A 4-week introduction to the fundamentals of the R statistical programming language usage in the context of biological research. This is an experiential learning course where students will have private access to real virtual machines (VMs) running in the cloud. Students will collaborate with each other, human mentors, and the AI assistant Ask Stinger. After applied learning of R programming skills, learners will apply their skills to analyzing public clinical cancer data. Qualifies for the Digital Biology/R digital badge.
Biology covers many areas including ecology, medicine, genetics, zoology, agriculture, biophysics, bioengineering, biochemistry, and many more. A recent theme in biology is the generation of a lot of biological data that needs to be analyzed by computers. For instance, DNA can now be cheaply sequenced (think 23andMe) providing insights into human ancestry and medical risk factors.
Digital Biology is a dynamic scientific discipline that utilizes computational and statistical methods for solving biological problems. A major theme in digital biology is to integrate and understand biological data generated by genome sequencing projects and other high-throughput molecular biology efforts. Digital biology tools are developed to reveal fundamental mechanisms underlying the structure and function of macromolecules, biochemical pathways, disease processes, and genome evolution.

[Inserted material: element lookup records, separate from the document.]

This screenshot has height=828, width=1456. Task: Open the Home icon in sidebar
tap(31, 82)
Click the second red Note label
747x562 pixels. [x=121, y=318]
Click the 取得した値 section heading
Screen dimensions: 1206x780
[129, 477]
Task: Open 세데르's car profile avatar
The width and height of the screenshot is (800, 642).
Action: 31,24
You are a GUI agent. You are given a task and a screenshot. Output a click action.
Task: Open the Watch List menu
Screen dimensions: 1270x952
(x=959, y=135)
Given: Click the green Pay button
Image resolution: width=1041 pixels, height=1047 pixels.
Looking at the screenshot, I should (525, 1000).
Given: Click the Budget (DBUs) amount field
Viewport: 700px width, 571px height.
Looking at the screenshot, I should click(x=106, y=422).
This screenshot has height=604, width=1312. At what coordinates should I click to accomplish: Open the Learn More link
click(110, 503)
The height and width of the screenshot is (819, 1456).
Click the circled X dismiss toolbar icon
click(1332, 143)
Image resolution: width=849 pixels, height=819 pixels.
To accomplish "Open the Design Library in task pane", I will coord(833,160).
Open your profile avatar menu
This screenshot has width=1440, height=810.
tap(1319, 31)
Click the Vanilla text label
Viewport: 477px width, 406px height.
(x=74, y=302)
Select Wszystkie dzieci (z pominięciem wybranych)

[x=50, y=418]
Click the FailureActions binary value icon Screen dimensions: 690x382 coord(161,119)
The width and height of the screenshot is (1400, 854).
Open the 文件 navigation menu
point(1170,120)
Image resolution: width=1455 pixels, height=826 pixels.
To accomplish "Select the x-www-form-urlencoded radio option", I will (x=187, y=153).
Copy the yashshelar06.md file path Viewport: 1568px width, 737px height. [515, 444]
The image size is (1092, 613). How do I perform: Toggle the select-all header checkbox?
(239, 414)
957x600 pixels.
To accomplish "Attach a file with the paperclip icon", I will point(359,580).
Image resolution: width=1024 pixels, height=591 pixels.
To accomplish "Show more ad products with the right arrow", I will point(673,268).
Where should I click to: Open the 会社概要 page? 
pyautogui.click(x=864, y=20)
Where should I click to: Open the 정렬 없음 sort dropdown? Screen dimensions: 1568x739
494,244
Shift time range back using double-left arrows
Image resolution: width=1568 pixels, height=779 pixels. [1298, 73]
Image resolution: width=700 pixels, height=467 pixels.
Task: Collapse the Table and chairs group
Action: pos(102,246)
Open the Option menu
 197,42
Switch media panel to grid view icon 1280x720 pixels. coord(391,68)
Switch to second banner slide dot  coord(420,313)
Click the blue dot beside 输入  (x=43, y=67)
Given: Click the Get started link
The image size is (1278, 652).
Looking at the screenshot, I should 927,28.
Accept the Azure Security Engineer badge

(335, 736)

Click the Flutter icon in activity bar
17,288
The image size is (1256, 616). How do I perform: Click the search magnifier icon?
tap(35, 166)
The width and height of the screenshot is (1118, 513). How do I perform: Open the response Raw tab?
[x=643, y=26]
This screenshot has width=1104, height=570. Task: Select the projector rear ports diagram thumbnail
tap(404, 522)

In this course, you will receive a hands-on introduction in the R programming language using R-studio notebooks. The first half of the course is hands-on learning of R syntax including basic data structures, loops, conditionals, and I/O. The second half involves writing functional R code that parses real clinical data and performs basic statistical operations on the data.
This course contains three learning paths each containing topic specific skills. Below is a screenshot of the learning paths and skills followed by a bulleted list.
The first learning path (What is Digital Biology?) is an introduction to digital biology as a specific field of study in high demand by the life science industry (public and private).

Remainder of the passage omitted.